Brief => This task calls for printing every entry exactly.

"""

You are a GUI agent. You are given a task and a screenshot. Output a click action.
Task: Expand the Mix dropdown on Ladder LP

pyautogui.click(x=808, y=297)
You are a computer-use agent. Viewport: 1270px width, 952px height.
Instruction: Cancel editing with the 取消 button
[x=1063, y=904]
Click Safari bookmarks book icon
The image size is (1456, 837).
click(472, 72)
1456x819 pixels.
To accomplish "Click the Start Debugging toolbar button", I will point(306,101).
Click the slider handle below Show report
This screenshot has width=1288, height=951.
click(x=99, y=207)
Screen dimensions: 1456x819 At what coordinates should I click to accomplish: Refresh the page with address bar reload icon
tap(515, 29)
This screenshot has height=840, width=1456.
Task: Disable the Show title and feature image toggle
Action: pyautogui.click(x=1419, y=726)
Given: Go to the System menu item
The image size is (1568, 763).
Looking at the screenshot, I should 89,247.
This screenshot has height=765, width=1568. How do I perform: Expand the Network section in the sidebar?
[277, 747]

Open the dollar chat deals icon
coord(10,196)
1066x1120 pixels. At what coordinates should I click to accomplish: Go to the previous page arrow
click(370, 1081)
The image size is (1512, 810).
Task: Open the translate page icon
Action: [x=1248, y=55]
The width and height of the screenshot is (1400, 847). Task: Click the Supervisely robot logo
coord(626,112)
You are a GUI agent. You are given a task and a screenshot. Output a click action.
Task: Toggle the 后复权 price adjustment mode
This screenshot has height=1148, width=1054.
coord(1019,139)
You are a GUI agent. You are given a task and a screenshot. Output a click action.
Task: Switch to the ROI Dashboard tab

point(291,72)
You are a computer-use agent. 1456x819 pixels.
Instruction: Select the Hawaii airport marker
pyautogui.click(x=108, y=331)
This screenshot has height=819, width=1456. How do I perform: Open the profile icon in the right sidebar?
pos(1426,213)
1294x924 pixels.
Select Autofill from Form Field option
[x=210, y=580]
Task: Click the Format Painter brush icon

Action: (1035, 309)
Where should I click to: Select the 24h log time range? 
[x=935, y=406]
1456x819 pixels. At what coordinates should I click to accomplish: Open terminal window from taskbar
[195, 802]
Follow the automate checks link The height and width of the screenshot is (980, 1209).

"""

The answer =>
You are a GUI agent. You are given a task and a screenshot. Output a click action.
Task: Expand the Mix dropdown on Ladder LP

pyautogui.click(x=808, y=297)
You are a computer-use agent. Viewport: 1270px width, 952px height.
Instruction: Cancel editing with the 取消 button
[x=1063, y=904]
Click Safari bookmarks book icon
The image size is (1456, 837).
click(472, 72)
1456x819 pixels.
To accomplish "Click the Start Debugging toolbar button", I will point(306,101).
Click the slider handle below Show report
This screenshot has width=1288, height=951.
click(x=99, y=207)
Screen dimensions: 1456x819 At what coordinates should I click to accomplish: Refresh the page with address bar reload icon
tap(515, 29)
This screenshot has height=840, width=1456.
Task: Disable the Show title and feature image toggle
Action: pyautogui.click(x=1419, y=726)
Given: Go to the System menu item
The image size is (1568, 763).
Looking at the screenshot, I should 89,247.
This screenshot has height=765, width=1568. How do I perform: Expand the Network section in the sidebar?
[277, 747]

Open the dollar chat deals icon
coord(10,196)
1066x1120 pixels. At what coordinates should I click to accomplish: Go to the previous page arrow
click(370, 1081)
The image size is (1512, 810).
Task: Open the translate page icon
Action: [x=1248, y=55]
The width and height of the screenshot is (1400, 847). Task: Click the Supervisely robot logo
coord(626,112)
You are a GUI agent. You are given a task and a screenshot. Output a click action.
Task: Toggle the 后复权 price adjustment mode
This screenshot has height=1148, width=1054.
coord(1019,139)
You are a GUI agent. You are given a task and a screenshot. Output a click action.
Task: Switch to the ROI Dashboard tab

point(291,72)
You are a computer-use agent. 1456x819 pixels.
Instruction: Select the Hawaii airport marker
pyautogui.click(x=108, y=331)
This screenshot has height=819, width=1456. How do I perform: Open the profile icon in the right sidebar?
pos(1426,213)
1294x924 pixels.
Select Autofill from Form Field option
[x=210, y=580]
Task: Click the Format Painter brush icon

Action: (1035, 309)
Where should I click to: Select the 24h log time range? 
[x=935, y=406]
1456x819 pixels. At what coordinates should I click to accomplish: Open terminal window from taskbar
[195, 802]
Follow the automate checks link The height and width of the screenshot is (980, 1209).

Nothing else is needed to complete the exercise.